DIRECTIONS:
Reproduce the part of the ECN mailing-list message that begins with "On Tue, 22 Jun" and ends with "through it all.", changing "a couple of days" to "several days".

TEXT SECTION:
Content-ID: <alpine.DEB.2.21.2106221603220.4160@hp8x-60.cs.helsinki.fi>
Archived-At: <https://mailarchive.ietf.org/arch/msg/tsvwg/Sqn0g89rvTuuocv9zY7ROIYLPXs>
Subject: Re: [tsvwg] ECN encapsulation draft - proposed resolution
X-BeenThere: tsvwg@ietf.org
X-Mailman-Version: 2.1.29
Precedence: list
List-Id: Transport Area Working Group <tsvwg.ietf.org>
List-Unsubscribe: <https://www.ietf.org/mailman/options/tsvwg>, <mailto:tsvwg-request@ietf.org?subject=unsubscribe>
List-Archive: <https://mailarchive.ietf.org/arch/browse/tsvwg/>
List-Post: <mailto:tsvwg@ietf.org>
List-Help: <mailto:tsvwg-request@ietf.org?subject=help>
List-Subscribe: <https://www.ietf.org/mailman/listinfo/tsvwg>, <mailto:tsvwg-request@ietf.org?subject=subscribe>
X-List-Received-Date: Tue, 22 Jun 2021 14:02:33 -0000

Hu Bob,

I am replying separately to the messges you addressed to me. I am not 
going analyse the maths by you or Jonathen more deeply as they 
both contain errors. Just pointing out a few things below which might 
help understanding my points in my other replies which do not contain 
much math.

Please see inline.

On Tue, 22 Jun 2021, Bob Briscoe wrote:

> Jonathan,
>
> Just checking that you have seen my response below. I spent a couple of days 
> trying to write it in the way that you seem to be thinking about this. So 
> we'll need you to respond if we are going to move forward. I appreciate 
> there's a lot here, so it needs some time to work through it all.
>
>
> Bob
>
>
> On 15/06/2021 23:25, Bob Briscoe wrote:
>> Jonathan,
>> 
>> I waited before replying to your email below until I had the time to try to 
>> unpick and deeply understand the way you think about all this. I would 
>> appreciate it if you would do likewise, and certainly please do not snip 
>> anything I say (like you did last time I put in a similar amount of effort 
>> into explaining all this on your terms). Instead, please try to understand 
>> and address each point.
>> See [BB] inline.
>> 
>> On 04/06/2021 02:02, Jonathan Morton wrote:
>>>> On 3 Jun, 2021, at 2:41 pm, Markku Kojo 
>>>> <kojo=40cs.helsinki.fi@dmarc.ietf.org> wrote:
>>>> 
>>>> I'm afraid there is an open/ongoing discussion on this where we have not 
>>>> reached concensus.
>>> I think I agree with your analysis that preserving the number of bytes 
>>> marked is probably the wrong thing to do.  The implementation complexity 
>>> argument is fairly compelling in itself, particularly noting that there 
>>> isn't any known "running code" which would place some upper bound on what 
>>> the complexity is.
>>> 
>>> By contrast the RFC-3168 approach of "if any part of the packet is marked, 
>>> all of it is marked" is very simple to implement, and this is proved by 
>>> actual implementations in the wild.  This approach is also consistent with 
>>> the behaviour when ECN is not in use, since if any fragment of a packet is 
>>> lost, the packet can't be reassembled and is discarded in whole.

SOURCE DATA:

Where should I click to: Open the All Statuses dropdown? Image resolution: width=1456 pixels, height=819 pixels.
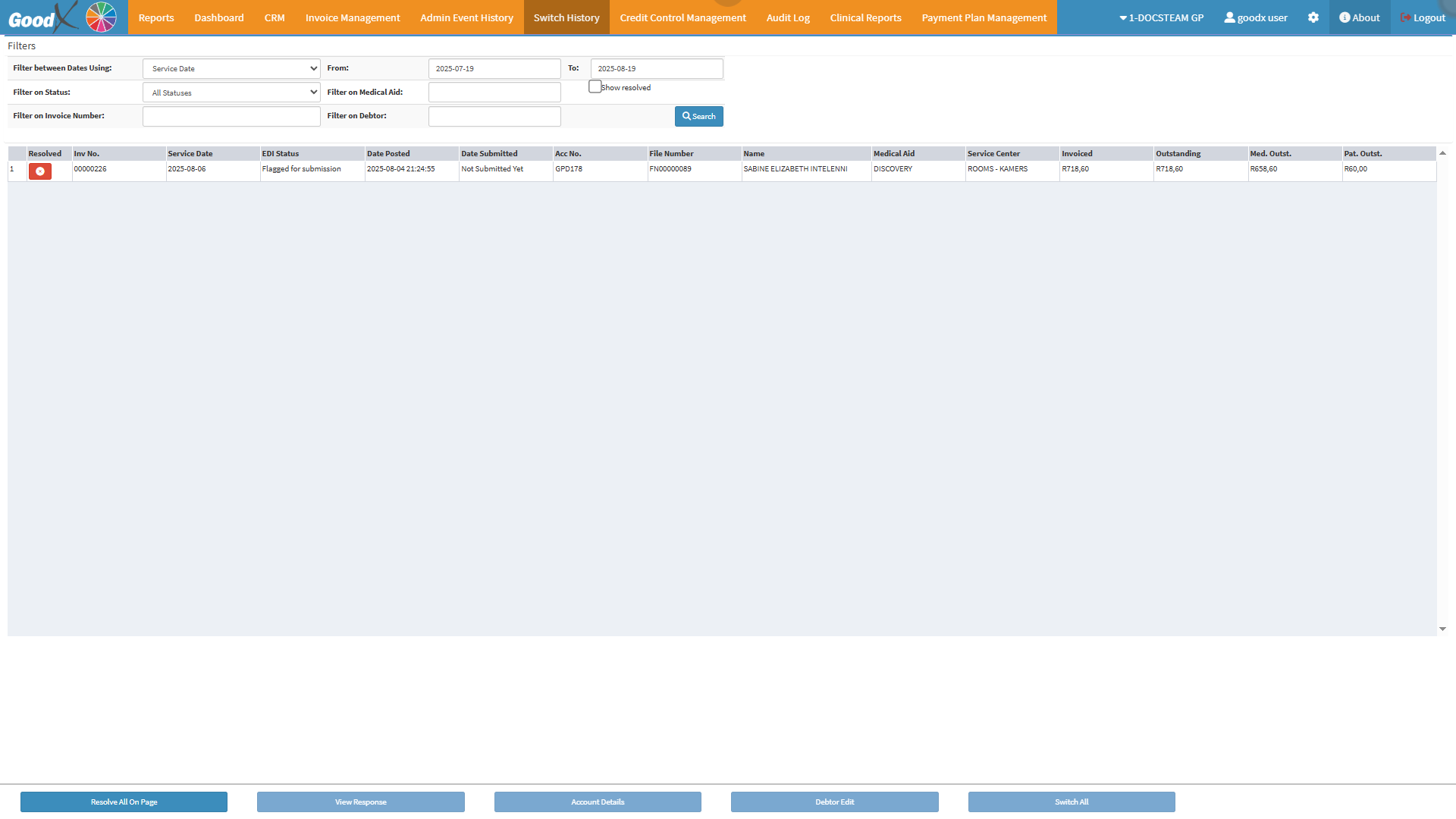tap(231, 93)
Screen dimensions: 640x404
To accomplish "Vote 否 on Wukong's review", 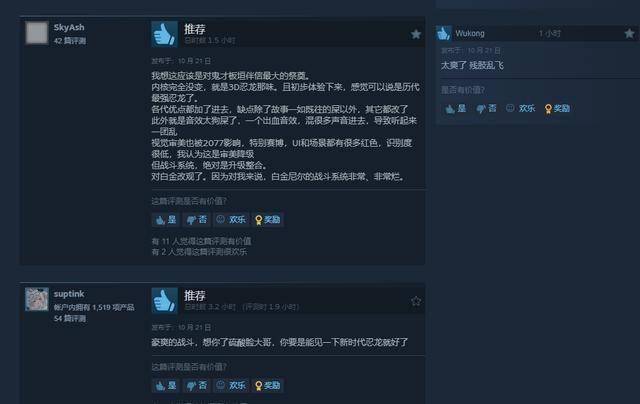I will coord(486,109).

RESPONSE BELOW:
On Tue, 22 Jun 2021, Bob Briscoe wrote:

> Jonathan,
>
> Just checking that you have seen my response below. I spent several days 
> trying to write it in the way that you seem to be thinking about this. So 
> we'll need you to respond if we are going to move forward. I appreciate 
> there's a lot here, so it needs some time to work through it all.